【CD購入録】HALESTORM「INTO THE WILD LIFE」(2015)

  • 2018/04/25(水) 00:00:00

【CD購入録】
INTO THE WILD LIFE
HALESTORM「INTO THE WILD LIFE」(2015)

これまでに発表した2枚のアルバムがどちらも優れた歌モノハードロック作品だったHALESTORMの3作目を買いました。前作「THE STRANGE CASE OF...」(2012)が素晴らしい出来だったので本作には期待をしていたのですがリリース当時の評判がいまひとつだったこと、2015年は聴きたいアルバムが他に沢山あったことなどから買うのが遅くなってしまいました。いざ聴いてみると確かに世間の(主に日本での?)評価がさほど高くないというのもわかる気がします。端的に言うならHR/HMらしさが減退し、一度聴いただけで口ずさめそうなメロディも少なくなっているので第一印象が弱く感じられます。過去2作品はキャッチーなサビから始まるIt's Not You、バンド屈指のハードチューンLove Bites(So Do I)といった即効性抜群の曲をオープニングに配していたのに対して、本作の①Screamはゆっくりとアルバムの幕開けを告げるタイプで従来とは違う要素を感じさせます。徐々に激しさを増していく②I Am The Fire、アルバム随一のアグレッションで攻め立てる⑦Mayhemなどもありますが、一聴して胸が空くようなナンバーは少ないのでどうしても地味に感じてしまいますね。といいつつリピートするうちにこれはこれでアリかもと思わせるのはLzzy Hale嬢(Vo)の歌唱力に依るところが大きいかな。ピアノ主体のバラード⑤Dear Daughter、印象的なギターメロディとナーナーコーラスが耳に残る⑨Gonna Get Mineから⑩The Reckoningに繋がる流れも気に入っています。HALESTORMを初めて聴く方には過去作品をオススメしたいですが、本作もスルメ盤的な魅力がありますね。

HALESTORM「THE STRANGE CASE OF...」(2012)

  • 2018/04/21(土) 00:00:00

STRANGE CASE OF
【No.512】
★★★★(2012)
年間ベスト2012年ノミネート作品

2009年にバンド名を冠した1st「HALESTORM」でシーンに登場すると本国アメリカで好調なセールスを記録、翌年のLOUD PARK10出演のタイミングで日本デビューも果たしたハードロックバンドHALESTORMの2ndアルバム。デビュー作の時点で新人離れした完成度を誇っていましたが、今回は更に進化していて「化けた」と言っても過言ではないほどのパワーアップを遂げていますね。元々魅力的だったメロディはキャッチーさを増しているしハードに畳み掛ける曲からバラード、ポップチューン、ブルーズ風などバラエティにも富んでいます。そんな中でも突出しているのが前作にはなかったゴリゴリのハードチューン①Love Bites(So Do I)でしょう。

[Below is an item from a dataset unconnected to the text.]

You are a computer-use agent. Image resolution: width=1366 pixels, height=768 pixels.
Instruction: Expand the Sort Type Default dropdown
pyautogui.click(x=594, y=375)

バンドはこの曲で第55回グラミー賞の最優秀ハード・ロック/メタル・パフォーマンスを受賞しています。ちなみに2017年に1stアルバム「AWAKENING FROM ABYSS」をリリースした国産ガールズメタルLOVEBITESのバンド名はこの曲から来ているそうです。

そんな①でガツンとかました後も②Mz. Hyde、③I Miss The Misery、④Freak Like Meとパンチの効いたナンバーを立て続けに繰り出したかと思うと⑤Beautiful With Youからは一転してバラード3連発。前作でもバラードを中盤に2曲続けていましたが今回もメジャー感たっぷりの⑤、曲が進むに連れて盛り上がっていく⑥In Your Room、ピアノでしっとり聴かせる⑦Break Inと各曲のキャラが立っていて飽きさせません。後半もリズミカルな曲調にライヴの楽しさを歌った歌詞が乗る⑧Rock Show、「ナ〜ナ、ナナナ」の力強いコーラスで始まる⑨Daughters Of Darkness、ダーティな歌い回しがカッコいい⑩You Call Me A Bitch Like It's A Bad Thing、土臭い古き良きロックサウンド風に始まりシンガロングを誘うコーラスへ繋がる⑪American Boysときてラストを牧歌的なバラード⑫Here's To Usで本編を締めくくる構成もいいですね。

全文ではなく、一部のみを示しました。